# START OF Records provided

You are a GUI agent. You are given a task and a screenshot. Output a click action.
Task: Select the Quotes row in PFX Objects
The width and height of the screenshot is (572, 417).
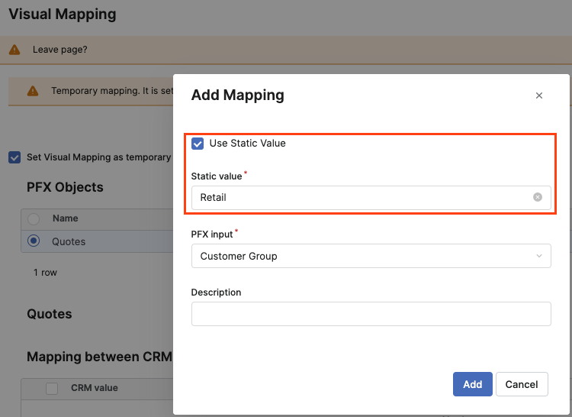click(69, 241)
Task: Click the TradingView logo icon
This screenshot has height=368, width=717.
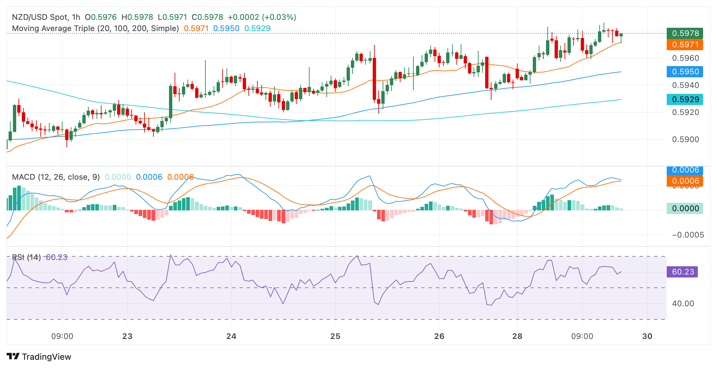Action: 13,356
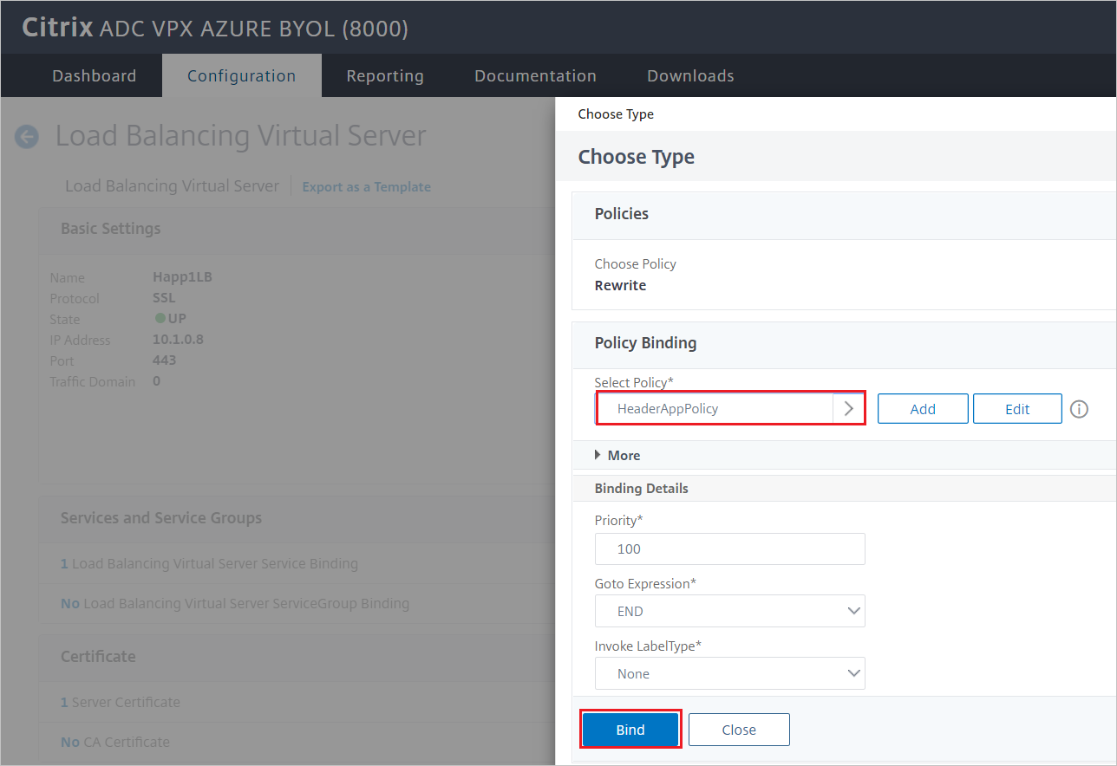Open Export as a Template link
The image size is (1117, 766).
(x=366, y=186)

# END OF Records provided
# START OF Records provided

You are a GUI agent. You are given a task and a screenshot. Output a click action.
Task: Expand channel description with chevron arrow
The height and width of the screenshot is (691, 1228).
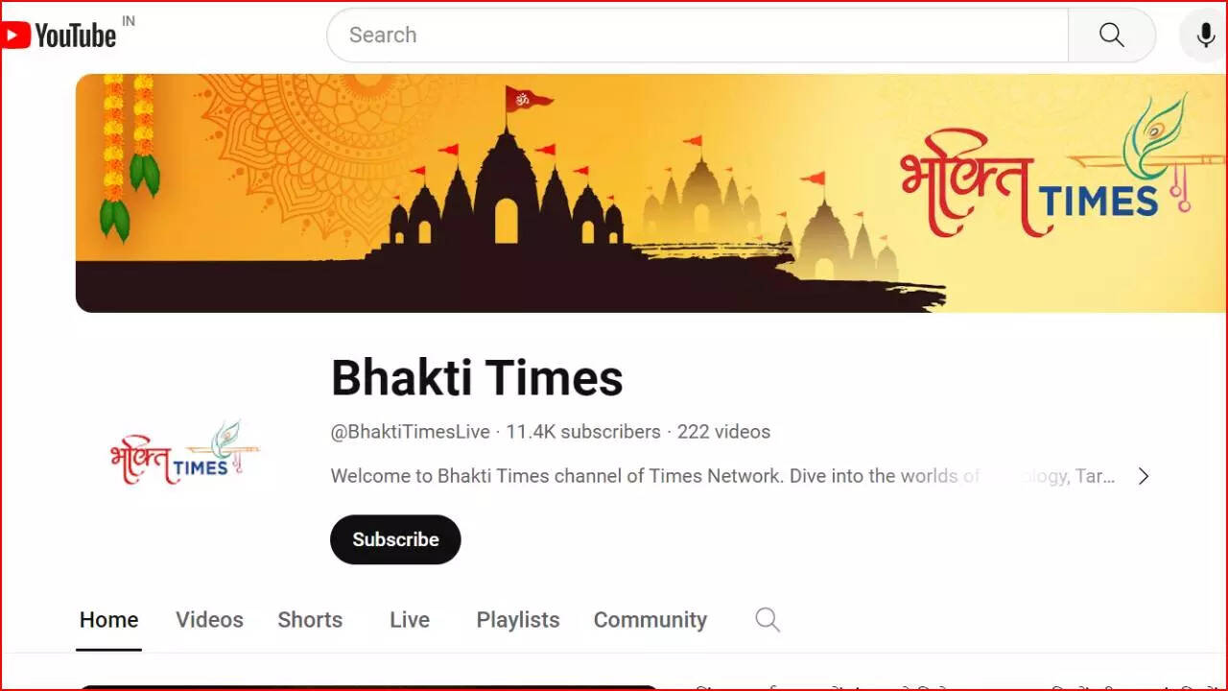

# END OF Records provided

- Given problem
Return every line in the rows above that contains the string "screenshot", copying each line in full.

- Full output
You are a GUI agent. You are given a task and a screenshot. Output a click action.
The width and height of the screenshot is (572, 417).
This screenshot has height=368, width=717.
You are a GUI agent. You are given a task and a screenshot. Output a click action.
The height and width of the screenshot is (691, 1228).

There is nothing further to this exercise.